(Excerpts from a dataset)
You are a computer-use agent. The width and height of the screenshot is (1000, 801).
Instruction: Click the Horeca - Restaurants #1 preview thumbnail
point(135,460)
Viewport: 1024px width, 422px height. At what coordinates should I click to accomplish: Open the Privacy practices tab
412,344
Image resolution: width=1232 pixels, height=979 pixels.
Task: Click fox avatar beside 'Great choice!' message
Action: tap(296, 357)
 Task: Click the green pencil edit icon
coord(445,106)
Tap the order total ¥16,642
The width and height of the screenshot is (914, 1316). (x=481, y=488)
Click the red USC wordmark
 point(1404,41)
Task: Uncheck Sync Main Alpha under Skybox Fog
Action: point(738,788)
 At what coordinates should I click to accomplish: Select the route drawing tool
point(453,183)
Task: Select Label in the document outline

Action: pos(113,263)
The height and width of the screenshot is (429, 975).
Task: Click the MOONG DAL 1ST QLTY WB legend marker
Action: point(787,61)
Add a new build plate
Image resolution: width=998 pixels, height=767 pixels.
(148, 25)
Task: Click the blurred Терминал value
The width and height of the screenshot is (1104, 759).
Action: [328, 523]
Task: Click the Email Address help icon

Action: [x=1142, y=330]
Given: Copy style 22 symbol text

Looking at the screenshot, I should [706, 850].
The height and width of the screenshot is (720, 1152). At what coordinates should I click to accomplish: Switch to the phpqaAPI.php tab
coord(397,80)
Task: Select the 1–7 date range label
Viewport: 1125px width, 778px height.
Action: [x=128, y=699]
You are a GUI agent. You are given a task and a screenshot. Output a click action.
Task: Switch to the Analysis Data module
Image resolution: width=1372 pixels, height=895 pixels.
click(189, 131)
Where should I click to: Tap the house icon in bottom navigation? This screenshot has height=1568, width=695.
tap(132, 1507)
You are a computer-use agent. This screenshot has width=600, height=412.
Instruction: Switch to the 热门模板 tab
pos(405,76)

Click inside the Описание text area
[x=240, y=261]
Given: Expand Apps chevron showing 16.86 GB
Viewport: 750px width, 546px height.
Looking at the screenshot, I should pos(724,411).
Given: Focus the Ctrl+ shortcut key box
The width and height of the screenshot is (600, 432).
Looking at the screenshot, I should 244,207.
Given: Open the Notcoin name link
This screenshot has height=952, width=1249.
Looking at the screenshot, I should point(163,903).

THE TASK –
Nothing in the entries may change. Retype them all.

RESULT –
You are a computer-use agent. The width and height of the screenshot is (1000, 801).
Instruction: Click the Horeca - Restaurants #1 preview thumbnail
point(135,460)
Viewport: 1024px width, 422px height. At what coordinates should I click to accomplish: Open the Privacy practices tab
412,344
Image resolution: width=1232 pixels, height=979 pixels.
Task: Click fox avatar beside 'Great choice!' message
Action: tap(296, 357)
 Task: Click the green pencil edit icon
coord(445,106)
Tap the order total ¥16,642
The width and height of the screenshot is (914, 1316). (x=481, y=488)
Click the red USC wordmark
 point(1404,41)
Task: Uncheck Sync Main Alpha under Skybox Fog
Action: point(738,788)
 At what coordinates should I click to accomplish: Select the route drawing tool
point(453,183)
Task: Select Label in the document outline

Action: pos(113,263)
The height and width of the screenshot is (429, 975).
Task: Click the MOONG DAL 1ST QLTY WB legend marker
Action: point(787,61)
Add a new build plate
Image resolution: width=998 pixels, height=767 pixels.
(148, 25)
Task: Click the blurred Терминал value
The width and height of the screenshot is (1104, 759).
Action: [328, 523]
Task: Click the Email Address help icon

Action: [x=1142, y=330]
Given: Copy style 22 symbol text

Looking at the screenshot, I should [706, 850].
The height and width of the screenshot is (720, 1152). At what coordinates should I click to accomplish: Switch to the phpqaAPI.php tab
coord(397,80)
Task: Select the 1–7 date range label
Viewport: 1125px width, 778px height.
Action: [x=128, y=699]
You are a GUI agent. You are given a task and a screenshot. Output a click action.
Task: Switch to the Analysis Data module
Image resolution: width=1372 pixels, height=895 pixels.
click(189, 131)
Where should I click to: Tap the house icon in bottom navigation? This screenshot has height=1568, width=695.
tap(132, 1507)
You are a computer-use agent. This screenshot has width=600, height=412.
Instruction: Switch to the 热门模板 tab
pos(405,76)

Click inside the Описание text area
[x=240, y=261]
Given: Expand Apps chevron showing 16.86 GB
Viewport: 750px width, 546px height.
Looking at the screenshot, I should pos(724,411).
Given: Focus the Ctrl+ shortcut key box
The width and height of the screenshot is (600, 432).
Looking at the screenshot, I should 244,207.
Given: Open the Notcoin name link
This screenshot has height=952, width=1249.
Looking at the screenshot, I should point(163,903).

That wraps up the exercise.